Brandl insisted that she made additional recordings and had captured Morales saying he fabricated his trial testimony. Those recordings, if they exist, have not been provided to the U.S. attorney’s office.

On the recording provided to The Post and prosecutors, Brandl repeatedly prodded Morales to admit that he did not testify truthfully at the 2010 trial. At several points during the recording, Morales stood by his testimony, saying that Guandique confessed to him that he had killed Levy.

“It was an accident. He didn’t know he killed her,” Morales told Brandl on the recording. “He went back. That was his area to steal and rob and whatever he was doing. That was his location. He went back.”

Officials with the Public Defender Service said they have not listened to the recording because it was illegally recorded in violation of Maryland wiretap statutes, which bar recording a second party without consent.

On July 26, prosecutors reinterviewed Brandl.

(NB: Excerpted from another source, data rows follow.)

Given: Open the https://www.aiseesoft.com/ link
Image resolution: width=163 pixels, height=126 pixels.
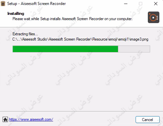Looking at the screenshot, I should coord(31,119).
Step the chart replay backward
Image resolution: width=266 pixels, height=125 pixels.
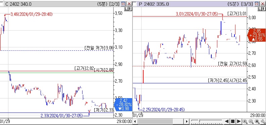[227, 121]
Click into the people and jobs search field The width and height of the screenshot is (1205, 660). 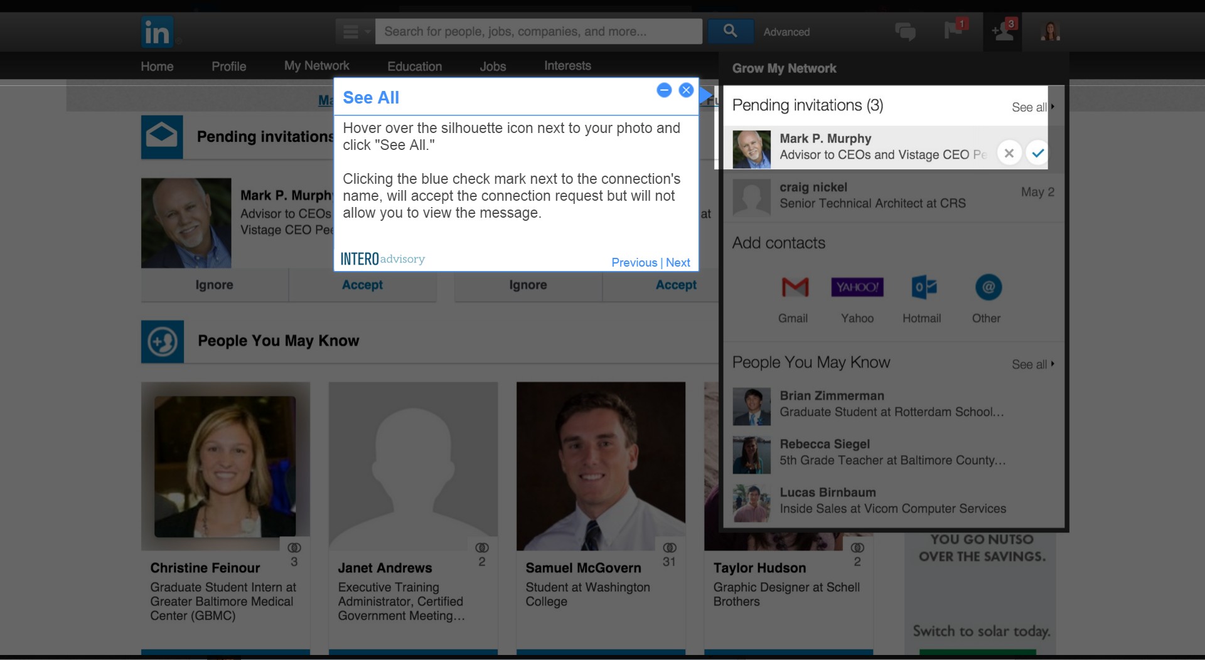(538, 31)
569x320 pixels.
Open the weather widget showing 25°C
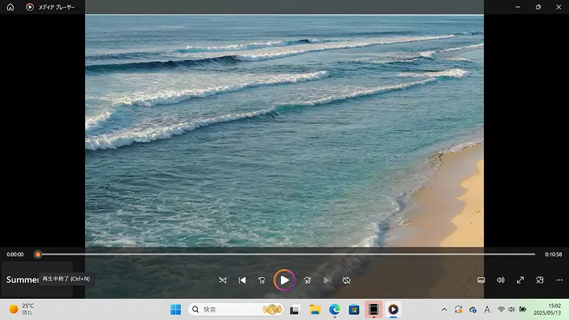[21, 309]
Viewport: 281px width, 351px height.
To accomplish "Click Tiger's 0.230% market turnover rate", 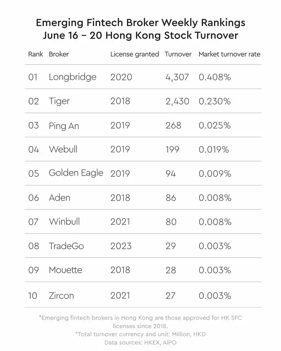I will click(215, 101).
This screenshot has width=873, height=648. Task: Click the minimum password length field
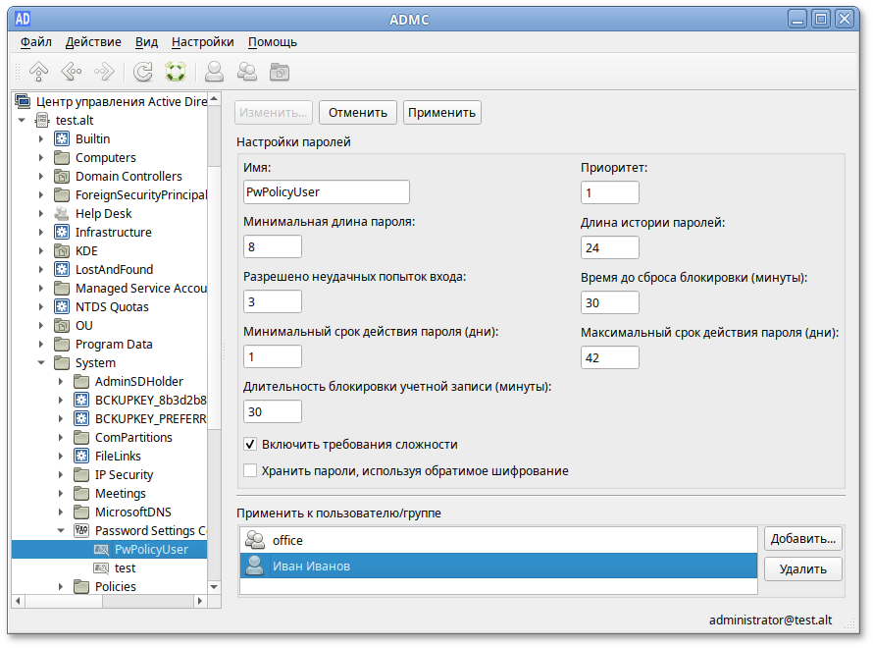273,246
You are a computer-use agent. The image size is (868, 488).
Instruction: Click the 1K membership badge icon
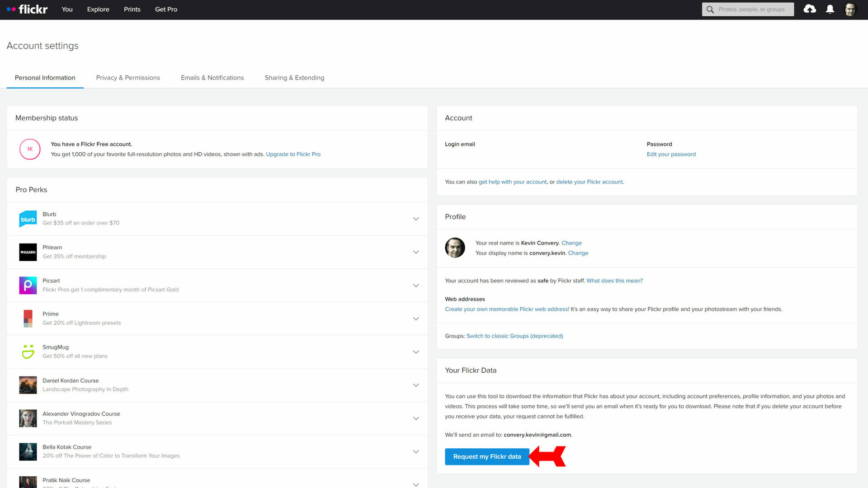pos(30,149)
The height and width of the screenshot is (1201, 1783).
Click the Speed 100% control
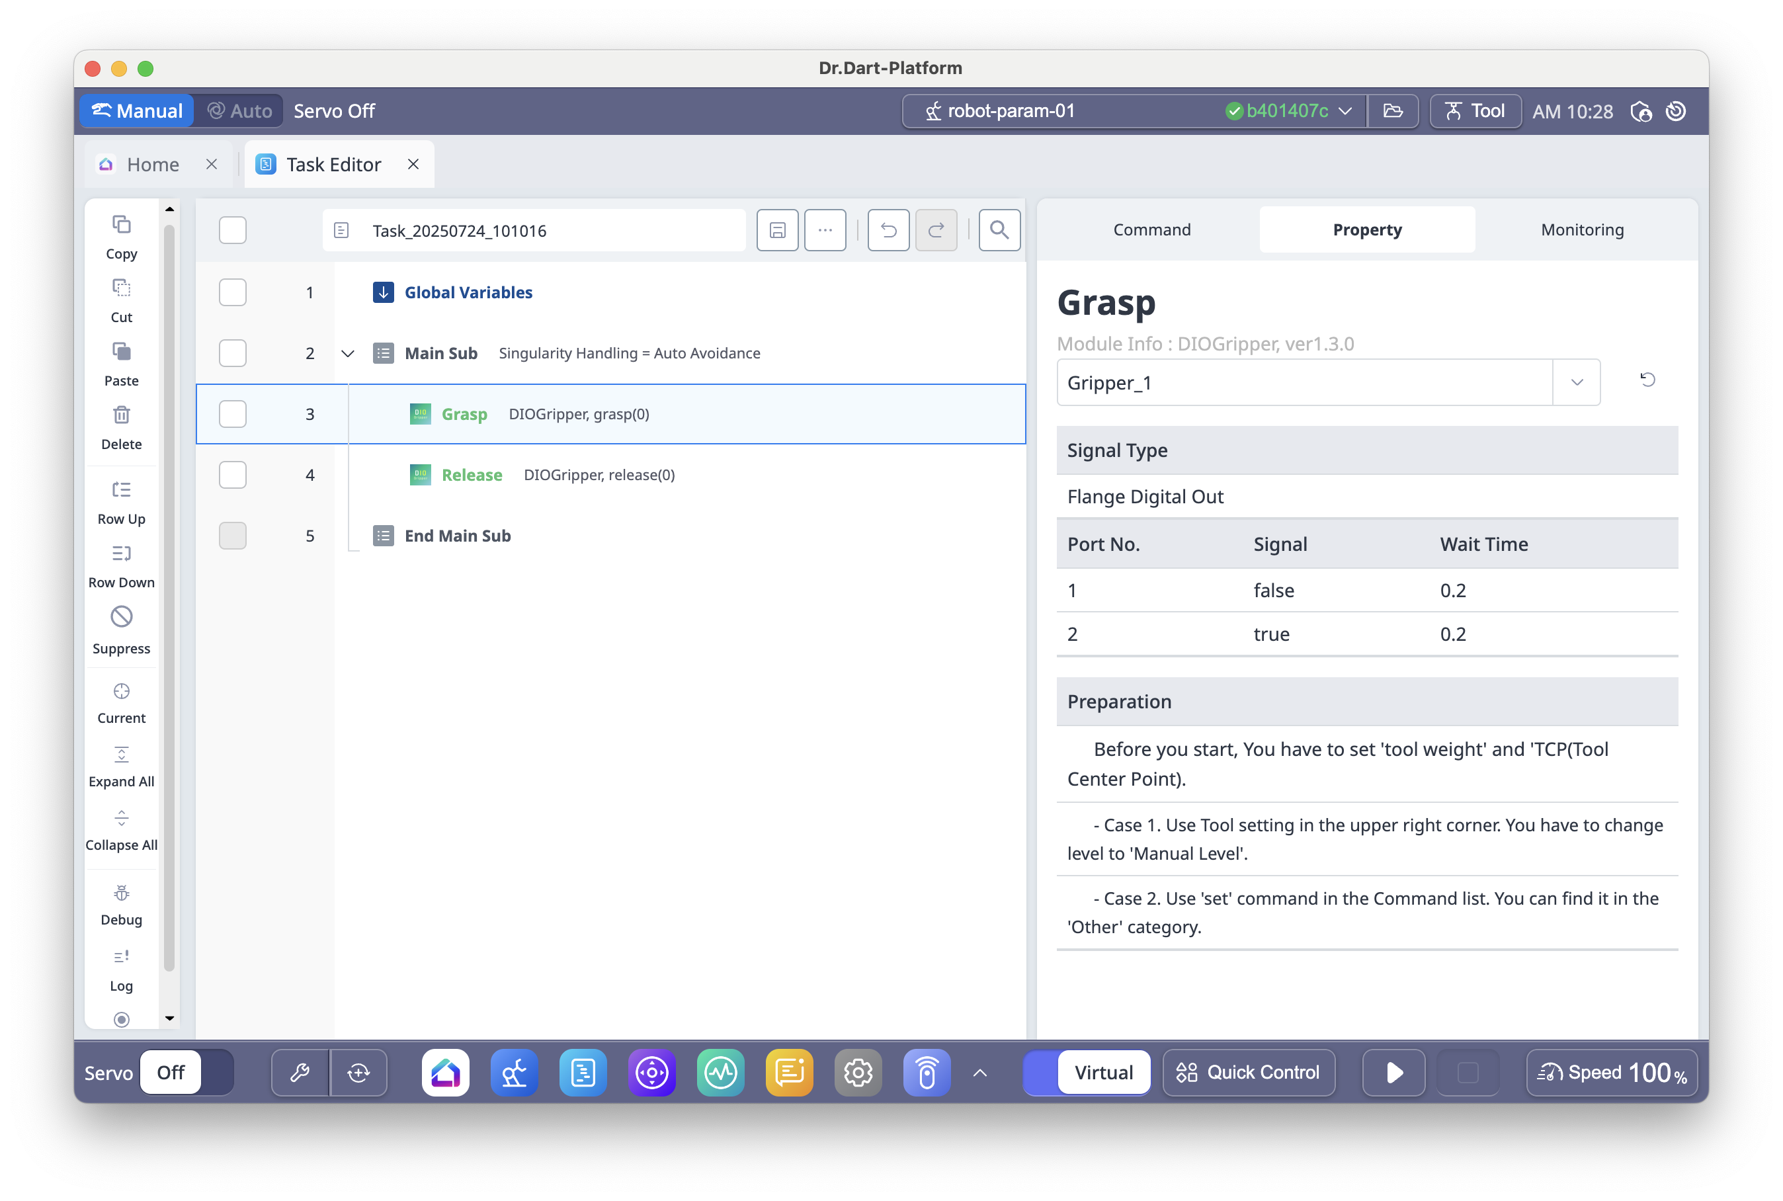(x=1611, y=1072)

She told The Post that they asked her whether she was working for the Public Defender Service, whether members of the office had directed her or whether someone was paying her to entrap Morales.

Eugene Ohm, one of Guandique’s attorneys, said the defense had nothing to do with the recording. He told The Post that his office did not speak to Brandl, whom he referred to as Proller, until prosecutors told his office about her.

“We were told that Ms. Proller had contacted Mrs. Levy, who then encouraged Ms. Proller to reach out to authorities and the defense,” Ohm said.

Brandl insisted to The Post that she alone decided to record Morales.

After prosecutors announced July 28 that they were dropping the charges against Guandique, Brandl posted a message on her Facebook page, where she goes by the name Babs Washington.

“I became aware of information relevant to the case and I conveyed that information to the all of the appropriate people -- the prosecutors, and defense attorneys and Ms. Levy,” the Facebook message says. “I did this because I believed then, and believes now, that it was the right thing to do. I have no further information to provide regarding this tragic case and will make no further statements.”

A D.C. police official said the case remains closed for now.

“We have not uncovered any information during the course of the investigation that would warrant reopening the case,” Assistant Chief Peter Newsham said. “MPD will continue to pursue any new leads that are uncovered or brought to our attention.”

Levy’s parents, Susan and Bob, said they are stunned by the turn of events that led to the undoing of the entire case. They questioned Brandl’s motives and said they do not understand why prosecutors dropped the case so quickly.

“I’m shocked at how something could unravel so fast. I’m distraught that the prosecutors dropped this case,” Susan Levy said. “It’s unbelievable that one person can disrupt so much.”

Alice Crites and Derek Hawkins contributed to this report. Hawkins and Ben St. Clair are attached to the Washington Post’s Investigative Unit through a program with American University.